Wednesday 6 July 2011

Different types of bonds

The purpose here is not to give a complete lecture on what is bond. It serves to achieve a quick general understanding of what bond is for those who have not much knowledge on financial products. It hopes that the basic facts will be useful to someone who is considering to invest, yet have no idea what financial products to consider.

What is a bond?

A bond is a contract or promise by an entity to return a sum of money after a certain period of time, over the course of which interest is paid.

What are the meaning of terminology related to bond?
  • Bond issuer - Entity
  • Bond holder - Investor
  • Tenture - Fixed period by which the money has to be repaid
  • Par value/ face value - When bond matures, the investor is repaid the principal sum lent
  • Coupons - Steady stream of interest payouts over the life of the loan. Payout can be annually or half-yearly

How to analyse bonds return?

One have to consider the market price of the bonds and the coupons received, in order to determine the absolute return.


How to compare return of different bonds?

Use bond yield to compare return of different bonds. Take coupon divide by market value and this will give you bond yield (coupon / market value = bond yield)


What are the risks?
  • Credit risk of bond issuer: The entity defaults on the regular payout of coupon, fails to return principal sum (worst scenario) or unable to liquidate the bond where market see little/no demand.
  • Inflation risk: In an inflationary environment, bond holders face the risk of having their real returns eroded by inflation or get negative return when inflation rate is higher than coupon rate.

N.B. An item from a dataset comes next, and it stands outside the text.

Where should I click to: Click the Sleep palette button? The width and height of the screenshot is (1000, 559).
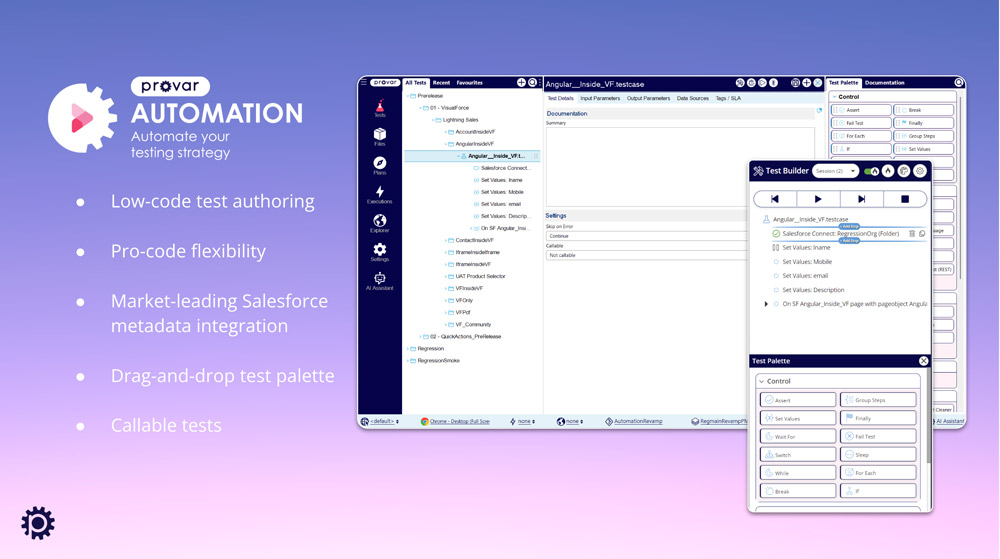coord(878,454)
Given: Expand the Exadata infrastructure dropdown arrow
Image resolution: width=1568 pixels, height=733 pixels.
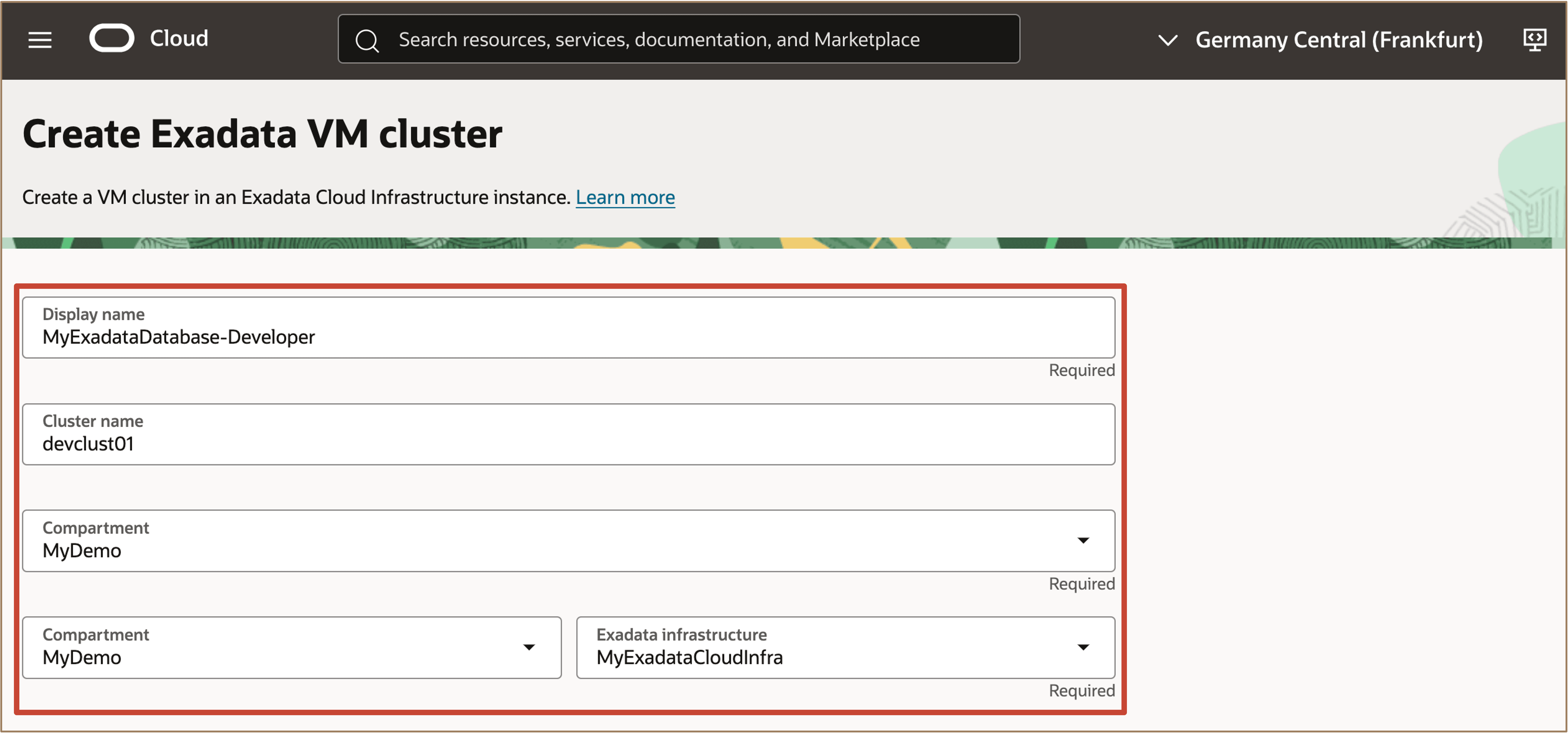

What are the different types of bonds?
  • Notes: Short-term bonds with maturity of less than a year. Returns are lower than longer-term bonds' as exposure to inflation risk is shorter.
  • Long-term bonds: Bonds with maturity of between 10 and 30 years.
  • Convertible bonds: Bonds with the option to be converted into stocks.
  • Junk bonds: Bonds with high default risk, rated BB or lower. Because of their higher risks, they usually have higher returns to attract investors.
  • Inflation-linked bonds: Bonds that have year-end payouts, in addition to the coupon, to compensate for inflation.
  • Sovereign bonds: Bonds issued by goverments.
  • Zero-coupon bonds: Bonds that do not give out coupon payments. Instead, they are sold at a discount to the par value upfront.